In the case of awards shows, it’s “the work.” The great, good, often meaningful work done by talented artists who’ve typically worked long and hard to get to that vaunted place of well-deserved acknowledgement and recognition. But when I read a post-Emmy article in which the writer screams that Jeff Daniels won over Bryan Cranston or Jon Hamm only because HBO has more voters because, clearly, Daniels isn’t deserving (this from Think Progress, which typically covers liberal politics!), or another writer caterwauls, “Scandal! Why Kerry Washington was robbed at the Emmys,” bemoaning the fact that the great Claire Danes won for her incredible work on Homeland over Kerry’s incredible work on Scandal, I have to wonder why on earth we bother with this ridiculous charade. Why we can’t have our favorites, have our opinions, even agree that both Claire Danes and Kerry Washington are classy, talented actresses, without resorting to tantrums that denigrate the work of either… or anyone else?  My comment to the Scandal writer (I couldn’t even bother with the Think Progress tantrum) made the point:

“Why do we do this? Why do we look at a collection of supremely talented people in a category, chosen amongst hundreds of other supremely talented people, pit them against each other, then raise a ruckus over whichever one won over whichever other?? It’s just plain silly.

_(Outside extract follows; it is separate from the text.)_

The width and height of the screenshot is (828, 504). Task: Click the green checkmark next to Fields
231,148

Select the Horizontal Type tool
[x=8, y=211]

“Every talented artist knows they are lucky to get a great role, lucky to get that role on a good show; lucky that the network promotes that show, and therefore, lucky to be one of the few picked for nominations. To say they’re all deserving is a cliche but a true one. To diminish Claire Danes’ win because one thinks Washington was better is absurd. They’re both great actresses doing stellar work. No one robbed anyone. This is simply the math of awards… someone wins. That’s it. It’s not about any of the group being better than any other in the group… but someONE wins.”

Which is why I won’t watch awards shows anymore. I don’t care who wins. Anyone who’s good enough to be nominated in any category is profoundly worthy and should not be pitted against their peers in the gladiator-like, soul-crushing, knock-em-down-on-the-way-to-the-sales-table type competition that is the great American awards show.

Though I might peek in on the Oscars… I just won’t bother with the tiara.